Find and copy every line in the records that includes the string "house".
*** Opening Data section ***
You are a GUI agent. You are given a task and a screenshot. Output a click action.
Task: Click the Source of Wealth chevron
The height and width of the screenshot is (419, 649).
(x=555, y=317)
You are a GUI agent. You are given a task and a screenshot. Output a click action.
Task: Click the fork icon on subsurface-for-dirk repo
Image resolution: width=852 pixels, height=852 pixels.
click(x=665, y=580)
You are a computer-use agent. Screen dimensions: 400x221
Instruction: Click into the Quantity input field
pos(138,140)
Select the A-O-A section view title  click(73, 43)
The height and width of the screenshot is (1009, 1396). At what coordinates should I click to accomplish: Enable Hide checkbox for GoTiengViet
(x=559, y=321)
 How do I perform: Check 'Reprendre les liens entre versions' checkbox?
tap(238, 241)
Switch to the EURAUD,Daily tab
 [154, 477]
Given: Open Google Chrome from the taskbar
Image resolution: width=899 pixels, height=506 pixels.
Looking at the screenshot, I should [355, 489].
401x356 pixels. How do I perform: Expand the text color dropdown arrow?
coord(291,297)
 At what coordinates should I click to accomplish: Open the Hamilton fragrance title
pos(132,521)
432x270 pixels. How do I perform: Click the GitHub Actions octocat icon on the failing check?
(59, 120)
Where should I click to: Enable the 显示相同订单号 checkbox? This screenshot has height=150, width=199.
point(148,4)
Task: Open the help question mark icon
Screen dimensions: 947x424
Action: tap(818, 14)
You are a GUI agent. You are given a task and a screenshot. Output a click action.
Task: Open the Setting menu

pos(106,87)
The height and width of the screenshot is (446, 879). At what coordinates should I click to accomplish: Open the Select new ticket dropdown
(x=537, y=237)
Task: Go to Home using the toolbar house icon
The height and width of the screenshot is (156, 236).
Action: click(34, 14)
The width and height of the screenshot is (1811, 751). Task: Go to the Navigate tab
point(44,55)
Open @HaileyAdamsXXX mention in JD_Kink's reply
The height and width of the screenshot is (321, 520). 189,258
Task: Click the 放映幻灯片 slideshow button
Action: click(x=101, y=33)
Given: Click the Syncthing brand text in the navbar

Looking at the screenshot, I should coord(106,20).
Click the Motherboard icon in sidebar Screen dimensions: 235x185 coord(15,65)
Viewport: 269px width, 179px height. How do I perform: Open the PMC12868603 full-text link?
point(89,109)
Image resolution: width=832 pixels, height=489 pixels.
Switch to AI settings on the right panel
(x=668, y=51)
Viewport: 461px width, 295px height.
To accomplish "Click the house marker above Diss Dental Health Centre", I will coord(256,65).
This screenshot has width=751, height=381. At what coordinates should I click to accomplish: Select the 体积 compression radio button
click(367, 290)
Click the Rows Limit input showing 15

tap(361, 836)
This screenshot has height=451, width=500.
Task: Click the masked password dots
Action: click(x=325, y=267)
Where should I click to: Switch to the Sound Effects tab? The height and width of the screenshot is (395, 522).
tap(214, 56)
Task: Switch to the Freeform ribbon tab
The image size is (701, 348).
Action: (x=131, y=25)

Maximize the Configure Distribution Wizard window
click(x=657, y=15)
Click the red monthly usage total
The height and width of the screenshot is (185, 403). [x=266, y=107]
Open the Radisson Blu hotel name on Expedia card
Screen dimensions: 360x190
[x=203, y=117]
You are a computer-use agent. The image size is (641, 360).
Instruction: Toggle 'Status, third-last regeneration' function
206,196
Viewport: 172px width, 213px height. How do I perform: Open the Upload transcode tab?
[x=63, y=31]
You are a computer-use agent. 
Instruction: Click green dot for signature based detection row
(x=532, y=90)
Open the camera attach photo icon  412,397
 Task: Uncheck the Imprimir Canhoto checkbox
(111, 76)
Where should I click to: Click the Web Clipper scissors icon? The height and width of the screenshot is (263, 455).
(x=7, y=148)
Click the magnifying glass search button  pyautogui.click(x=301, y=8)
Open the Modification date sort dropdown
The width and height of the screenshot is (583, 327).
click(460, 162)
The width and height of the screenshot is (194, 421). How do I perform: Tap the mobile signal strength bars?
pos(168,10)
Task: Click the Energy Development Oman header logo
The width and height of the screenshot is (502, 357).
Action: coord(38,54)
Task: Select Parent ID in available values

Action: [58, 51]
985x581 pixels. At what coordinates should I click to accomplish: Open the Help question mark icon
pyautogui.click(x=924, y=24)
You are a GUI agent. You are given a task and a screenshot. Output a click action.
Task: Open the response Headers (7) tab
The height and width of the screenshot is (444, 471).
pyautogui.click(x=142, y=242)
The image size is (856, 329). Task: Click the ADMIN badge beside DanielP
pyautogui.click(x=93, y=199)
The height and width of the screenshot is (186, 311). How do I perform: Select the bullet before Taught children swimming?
*** Closing Data section ***
# Finished exercise
Task: Go to Home using the toolbar house icon
To accomplish "Click the house marker above Diss Dental Health Centre", I will coord(256,65).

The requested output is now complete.